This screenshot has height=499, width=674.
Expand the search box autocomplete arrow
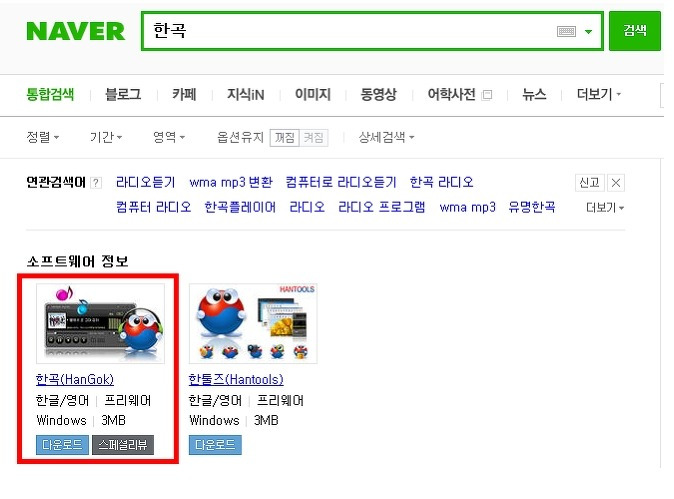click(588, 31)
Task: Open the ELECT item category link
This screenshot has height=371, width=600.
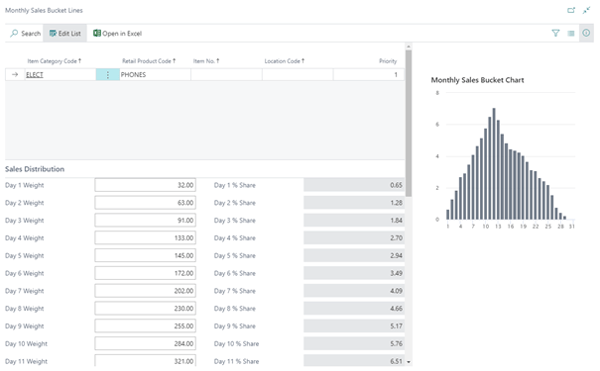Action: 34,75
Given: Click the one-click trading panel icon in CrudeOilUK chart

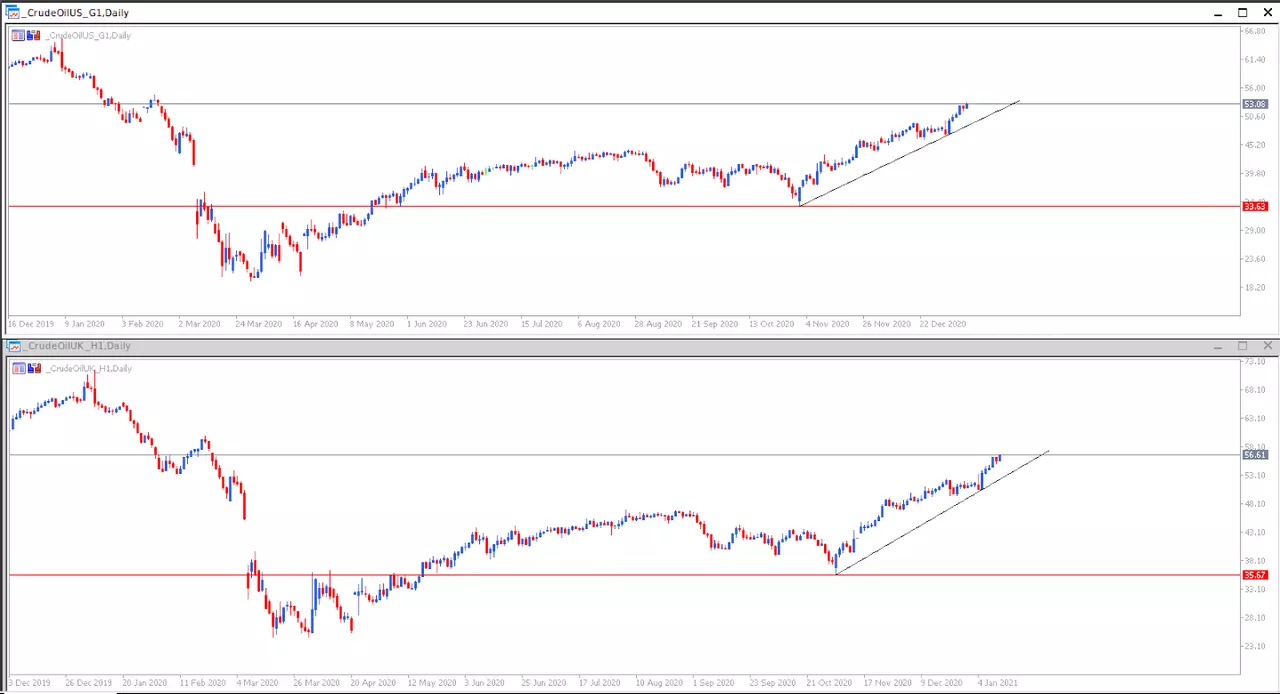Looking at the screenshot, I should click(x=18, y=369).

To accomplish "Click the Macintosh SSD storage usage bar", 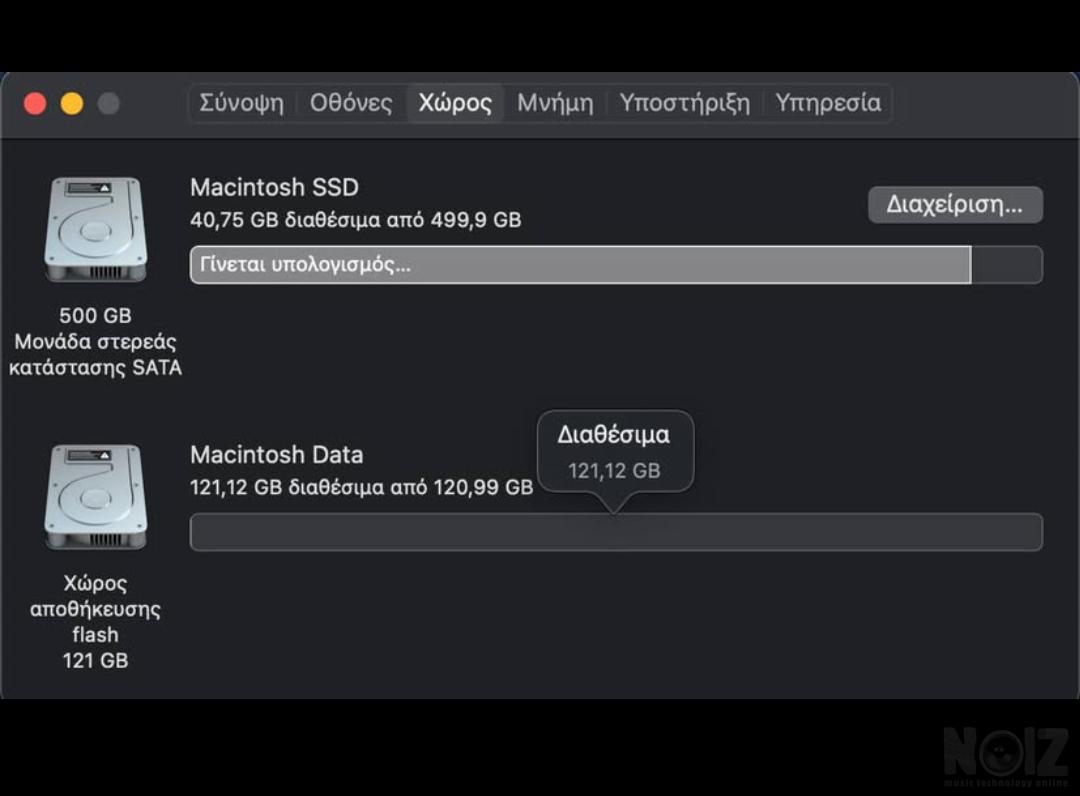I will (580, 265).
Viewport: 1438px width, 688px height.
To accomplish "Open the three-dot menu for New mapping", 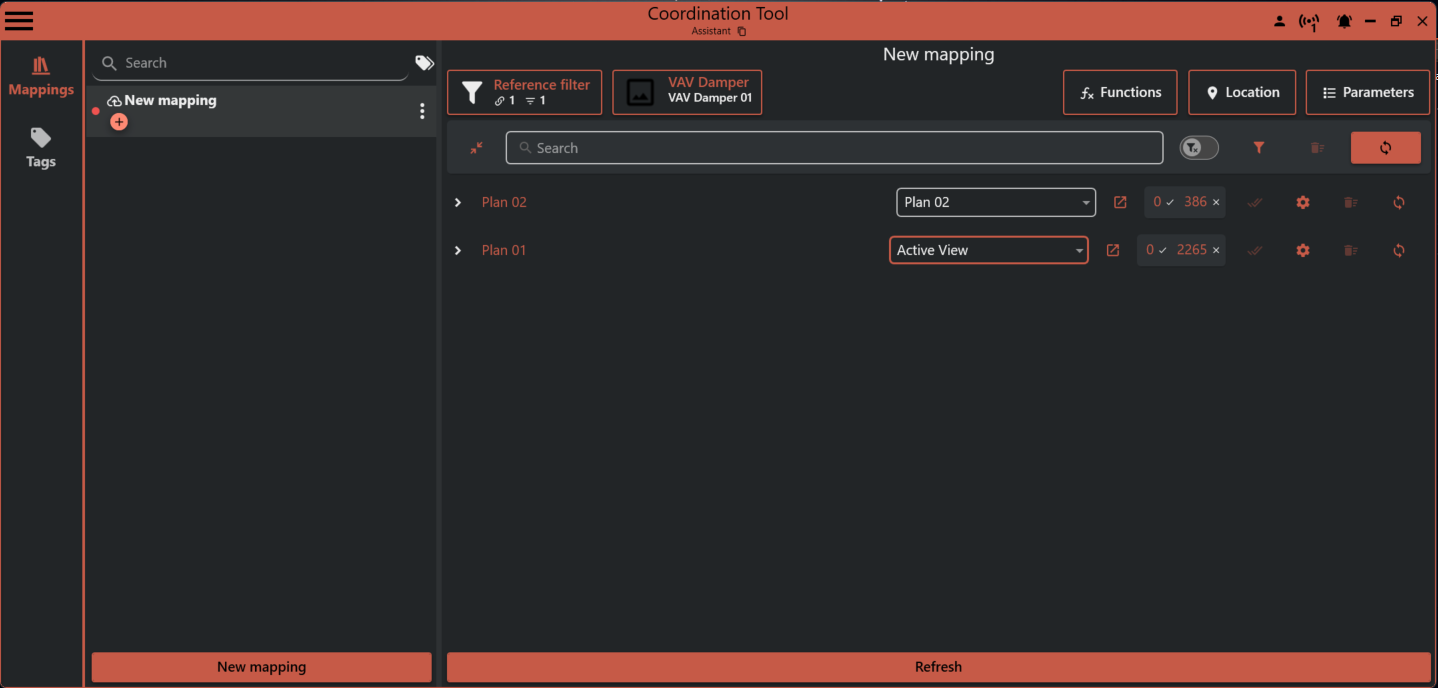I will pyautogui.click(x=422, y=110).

* * *

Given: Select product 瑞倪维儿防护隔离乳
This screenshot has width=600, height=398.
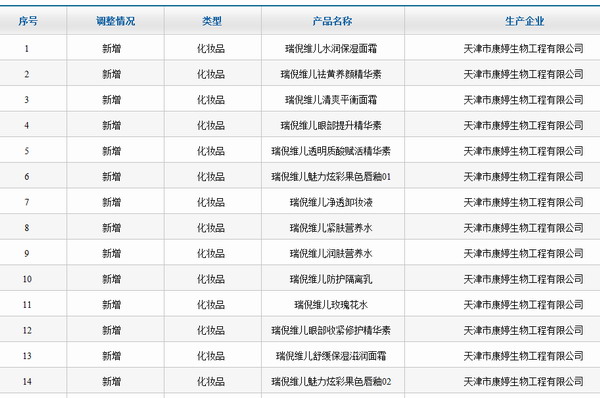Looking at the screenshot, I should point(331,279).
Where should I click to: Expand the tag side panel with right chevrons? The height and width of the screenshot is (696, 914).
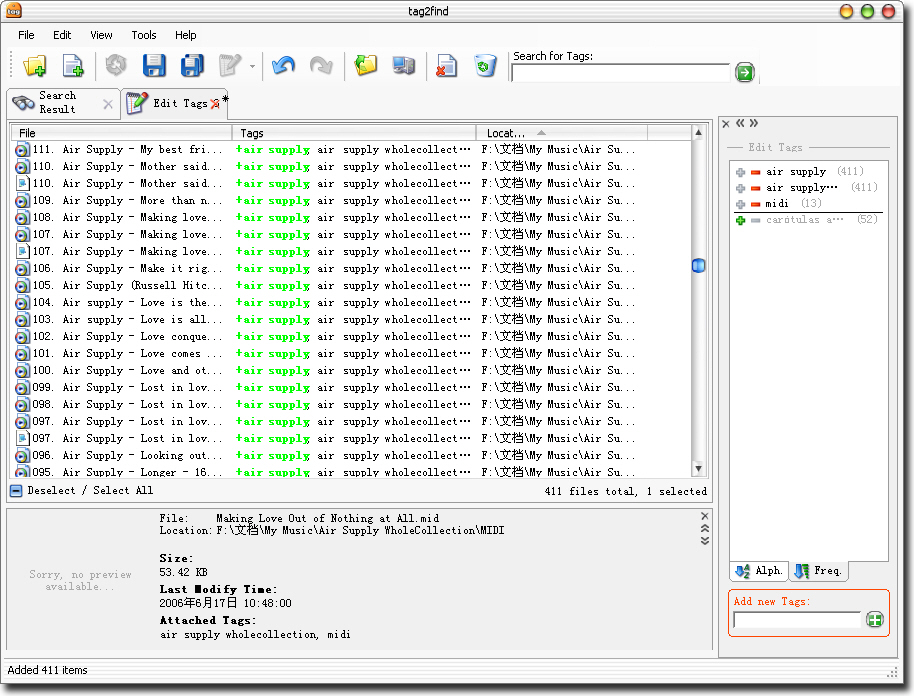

* * *

Required action: Copy word for word the lines of the records above from the one with "Given: Select product 瑞倪维儿防护隔离乳" up to and including the one with "Where should I". Skip the pictures.

Response area:
Given: Select product 瑞倪维儿防护隔离乳
This screenshot has width=600, height=398.
Looking at the screenshot, I should point(331,279).
Where should I click to: Expand the tag side panel with right chevrons? The height and width of the screenshot is (696, 914).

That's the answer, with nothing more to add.